String-building performance – a small experiment

I wanted to create a collection of all ASCII letters (both upper- and lowercase) and single digits in Python.

The first (IMO most Pythonic) way that I came up with uses the standard string concatenation operator:

import string
a = string.ascii_letters + string.digits

Then I wondered, would it be faster to use the usual methods to format strings?
Say, a = "%s%s" % (string.ascii_letters, string.digits) or a = "{0}{1}".format(string.ascii_letters, string.digits)?

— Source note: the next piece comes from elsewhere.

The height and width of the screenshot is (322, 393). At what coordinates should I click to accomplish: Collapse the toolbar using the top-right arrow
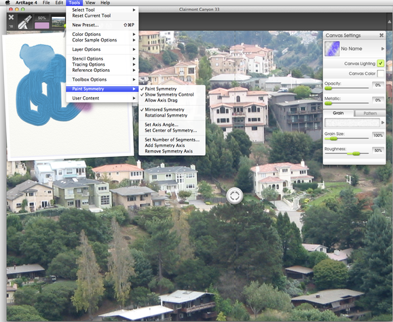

Only timeit.timeit can tell.

>>> timeit("a = string.ascii_letters + string.digits", setup="import string", number=10000000)
1.4662139415740967
>>> timeit("a = \"%s%s\" % (string.ascii_letters, string.digits)", setup="import string", number=10000000)
2.8996360301971436
>>> timeit("a = \"{0}{1}\".format(string.ascii_letters, string.digits)", setup="import string", number=10000000)
12.925632953643799

Interesting, innit. Now, a word of caution: these results are limited to this particular example. Results may vary (and probably do) if the “domain of the experiment” changes – that is, if you use different strings in terms of number, length, characters, etc.

Nosetests and the docstrings

For some reason when you use the -v switch in nosetests, instead of using the test name, the runner uses the docstring (and only first line, for that matter).

Solution: install the “nose-ignore-docstring” plugin:
sudo easy_install nose-ignore-docstring
and then enable it by adding:
[nosetests]
with-ignore-docstrings=1

to ~/.noserc

For additional information, I’ll point you to the plugin web page on PyPy.